## GIVEN REQUEST
Pull out every line in the items below that contains the word "dimensions". Treat capital and small letters as different.
## Start
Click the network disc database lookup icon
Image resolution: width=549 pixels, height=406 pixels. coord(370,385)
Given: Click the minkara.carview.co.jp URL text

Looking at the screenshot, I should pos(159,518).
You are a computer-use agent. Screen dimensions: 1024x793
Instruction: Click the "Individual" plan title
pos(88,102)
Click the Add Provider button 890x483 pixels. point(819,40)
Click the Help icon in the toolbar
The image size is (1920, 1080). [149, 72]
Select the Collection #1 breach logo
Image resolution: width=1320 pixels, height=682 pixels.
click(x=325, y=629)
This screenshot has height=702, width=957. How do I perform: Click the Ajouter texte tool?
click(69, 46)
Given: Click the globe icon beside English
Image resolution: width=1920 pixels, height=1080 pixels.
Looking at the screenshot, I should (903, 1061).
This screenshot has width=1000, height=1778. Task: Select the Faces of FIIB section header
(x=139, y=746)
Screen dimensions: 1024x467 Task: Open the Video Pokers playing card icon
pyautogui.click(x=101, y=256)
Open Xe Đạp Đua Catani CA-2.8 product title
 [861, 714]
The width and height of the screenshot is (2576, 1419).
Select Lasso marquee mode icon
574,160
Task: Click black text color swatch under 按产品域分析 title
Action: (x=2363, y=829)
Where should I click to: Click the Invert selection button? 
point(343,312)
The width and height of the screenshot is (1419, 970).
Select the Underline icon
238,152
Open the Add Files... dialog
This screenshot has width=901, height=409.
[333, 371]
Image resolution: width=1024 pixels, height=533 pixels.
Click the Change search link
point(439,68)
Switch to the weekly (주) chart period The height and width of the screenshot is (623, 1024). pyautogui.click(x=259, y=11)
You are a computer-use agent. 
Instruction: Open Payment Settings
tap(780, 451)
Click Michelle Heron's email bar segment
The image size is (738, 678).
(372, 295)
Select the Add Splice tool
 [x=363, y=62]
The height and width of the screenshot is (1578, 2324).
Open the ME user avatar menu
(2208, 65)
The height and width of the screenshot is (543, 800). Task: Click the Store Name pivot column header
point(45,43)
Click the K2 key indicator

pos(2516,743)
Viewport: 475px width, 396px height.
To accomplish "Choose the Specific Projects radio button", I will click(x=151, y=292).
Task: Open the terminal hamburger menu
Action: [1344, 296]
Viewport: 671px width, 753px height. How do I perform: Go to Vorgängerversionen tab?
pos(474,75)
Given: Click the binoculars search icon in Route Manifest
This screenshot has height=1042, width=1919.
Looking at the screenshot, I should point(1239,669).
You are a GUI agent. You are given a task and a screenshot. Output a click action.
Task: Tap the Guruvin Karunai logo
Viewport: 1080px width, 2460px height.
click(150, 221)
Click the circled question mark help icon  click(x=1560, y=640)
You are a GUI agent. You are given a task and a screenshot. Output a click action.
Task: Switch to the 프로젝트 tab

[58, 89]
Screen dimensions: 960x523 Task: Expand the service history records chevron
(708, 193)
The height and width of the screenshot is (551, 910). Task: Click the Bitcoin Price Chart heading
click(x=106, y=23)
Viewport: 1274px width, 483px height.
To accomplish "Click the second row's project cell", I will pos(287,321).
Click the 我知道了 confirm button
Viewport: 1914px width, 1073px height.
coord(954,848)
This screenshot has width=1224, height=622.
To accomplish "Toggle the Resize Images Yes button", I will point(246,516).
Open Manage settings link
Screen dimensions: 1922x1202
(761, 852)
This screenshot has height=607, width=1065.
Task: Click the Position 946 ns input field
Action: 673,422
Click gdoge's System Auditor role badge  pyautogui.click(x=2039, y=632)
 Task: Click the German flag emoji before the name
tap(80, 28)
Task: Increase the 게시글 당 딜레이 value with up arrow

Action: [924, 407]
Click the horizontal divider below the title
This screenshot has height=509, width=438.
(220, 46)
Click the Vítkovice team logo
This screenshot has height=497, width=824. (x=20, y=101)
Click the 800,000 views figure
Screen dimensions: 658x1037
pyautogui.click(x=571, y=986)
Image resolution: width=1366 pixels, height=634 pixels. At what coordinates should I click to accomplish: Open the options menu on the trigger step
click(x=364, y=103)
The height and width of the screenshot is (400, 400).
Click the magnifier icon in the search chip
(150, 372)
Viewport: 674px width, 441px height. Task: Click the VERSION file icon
## End
## WRITTEN ANSWER
You are a computer-use agent. Screen dimensions: 1024x793
Screen dimensions: 1024x467 Task: Open the Video Pokers playing card icon
Screen dimensions: 960x523 Task: Expand the service history records chevron
Screen dimensions: 1922x1202
Screen dimensions: 658x1037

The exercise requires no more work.